Restoring Stream Habitat & Function
The Teton River is one of the West’s most sought-after fly fishing destinations, with an unparalleled backdrop as it meanders in the shadow of the Grand Tetons. Biologists have ranked the Teton Watershed as one of the highest priorities for conservation in the Greater Yellowstone Ecosystem, as it boasts the last-best native Yellowstone Cutthroat Trout populations, and provides refuge for elk, moose, migratory birds, and other ecologically important species.
Many sections of Teton River and its tributaries have been impacted by various natural and human forces that have created unhealthy and unstable conditions, including degraded water quality, floodplain and riparian forest reduction, erosion, and dewatered stream channels that negatively impact fish and wildlife habitat.

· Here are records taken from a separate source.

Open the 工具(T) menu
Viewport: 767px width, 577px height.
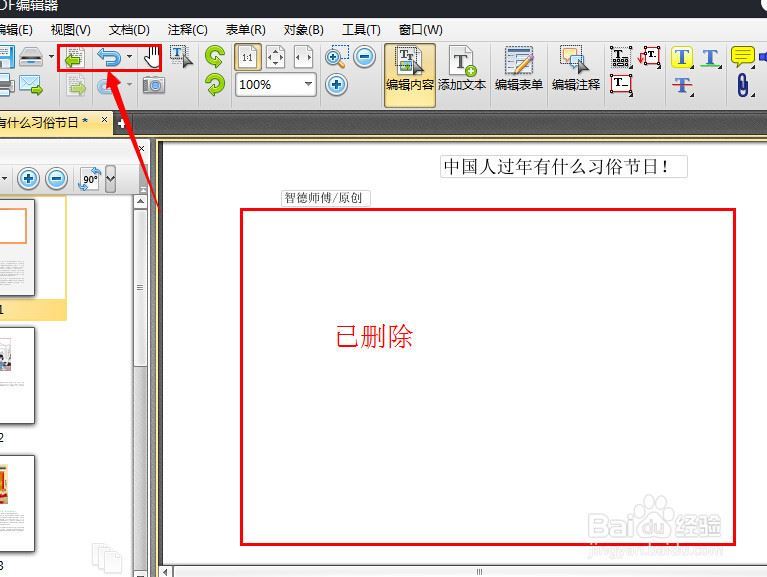pos(361,30)
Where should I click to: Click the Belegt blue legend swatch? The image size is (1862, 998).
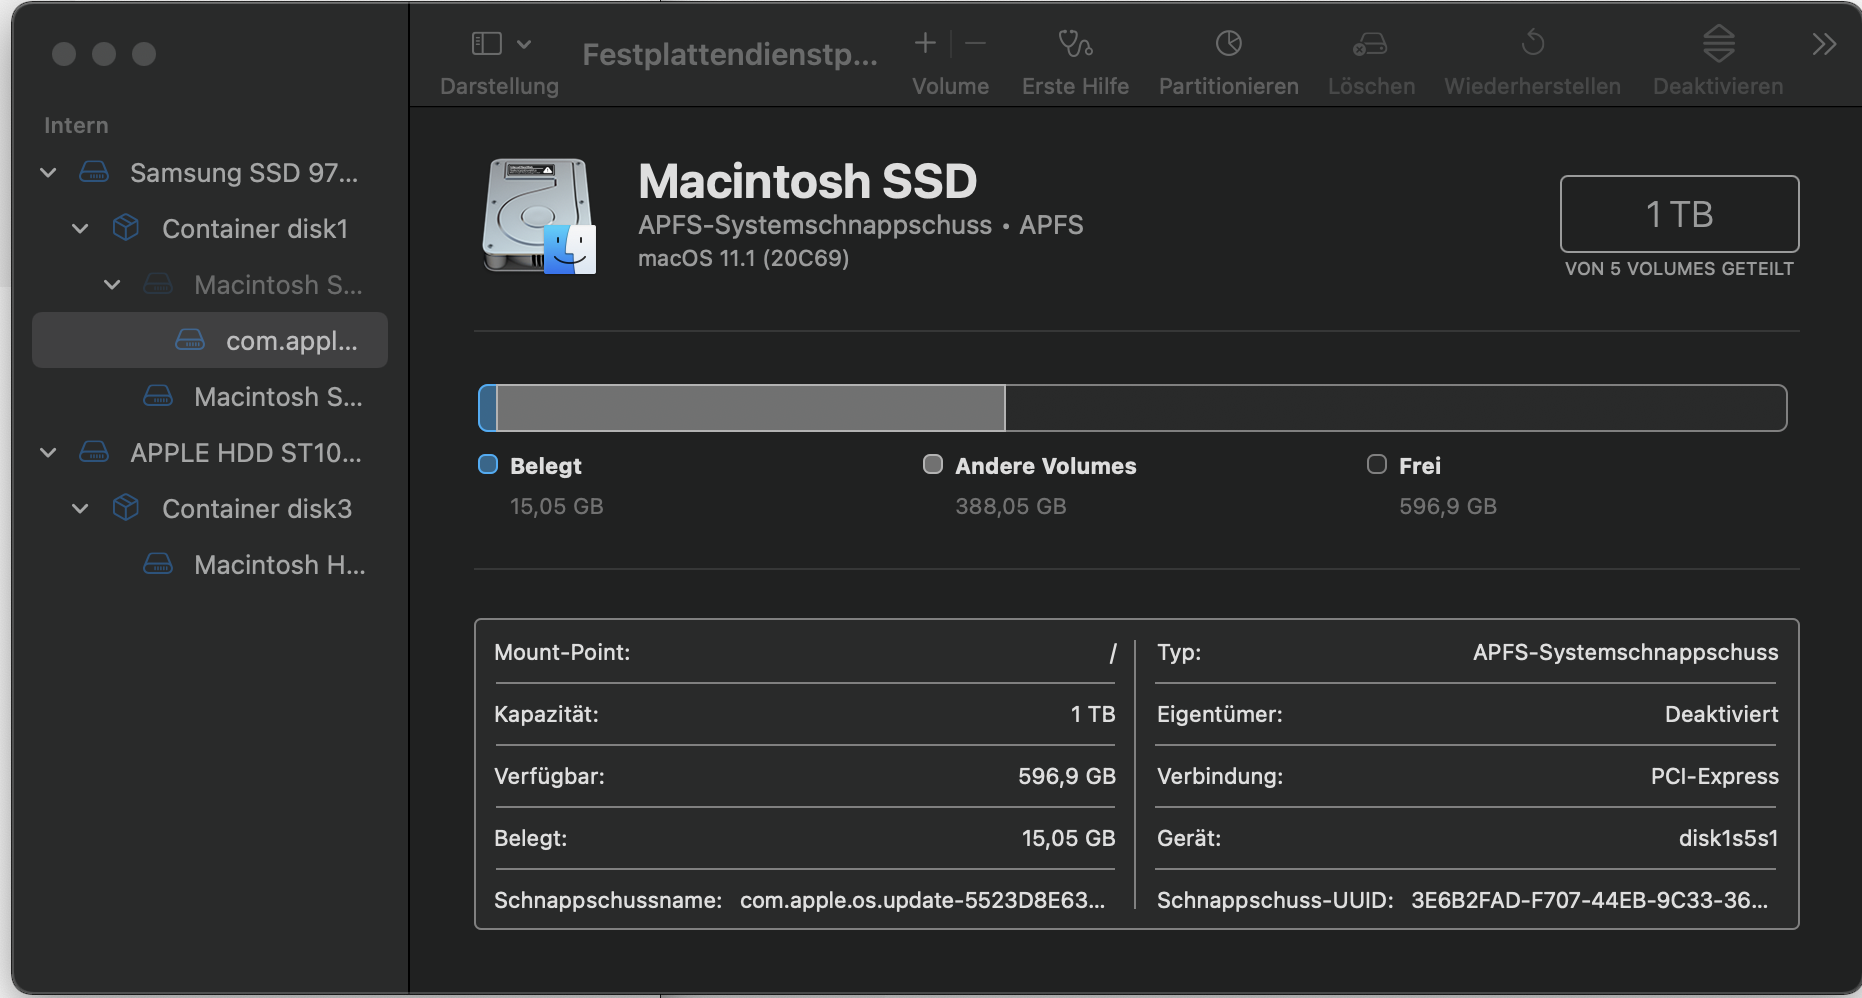488,464
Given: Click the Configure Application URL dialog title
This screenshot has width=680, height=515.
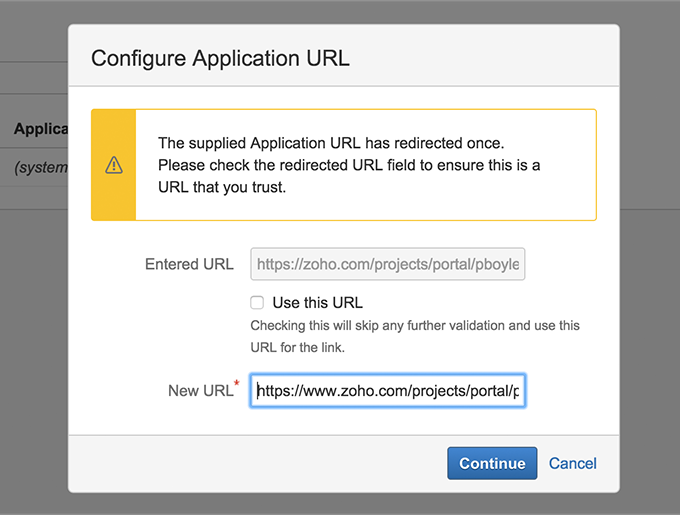Looking at the screenshot, I should [220, 57].
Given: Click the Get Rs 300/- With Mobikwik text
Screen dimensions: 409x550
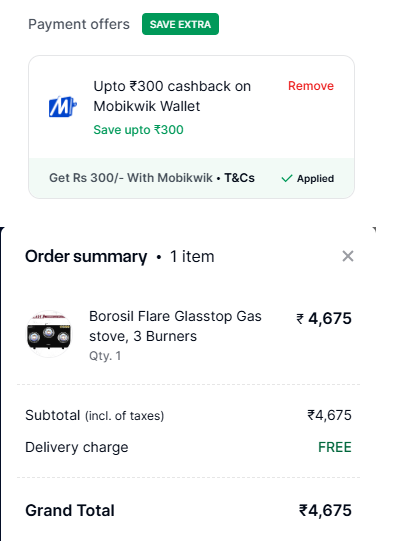Looking at the screenshot, I should tap(130, 178).
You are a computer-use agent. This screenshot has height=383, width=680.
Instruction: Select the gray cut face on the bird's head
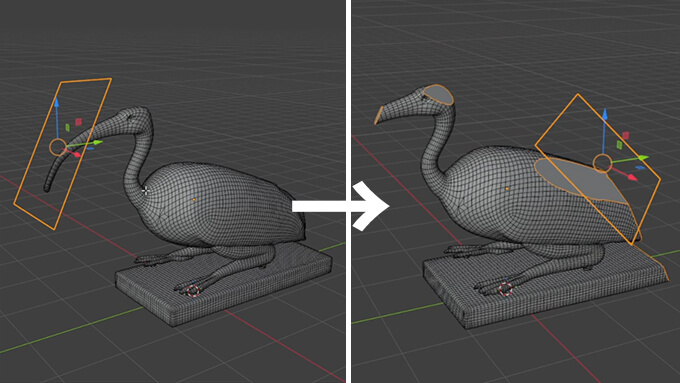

FTR began restoring streams in 2003 to improve trout populations, aquatic ecosystems, and water quality, and to reduce flooding risk and property loss. Our approach to stream restoration is based on years of science, and is a collaborative process involving project stakeholders. FTR uses a variety of innovative bio-engineering techniques to stabilize stream banks and channels, creating habitat for fish and wildlife. FTR has restored miles and miles of stream, which has brought over $7 million dollars to Teton Valley’s economy and measurable improvements to the fishery and watershed health.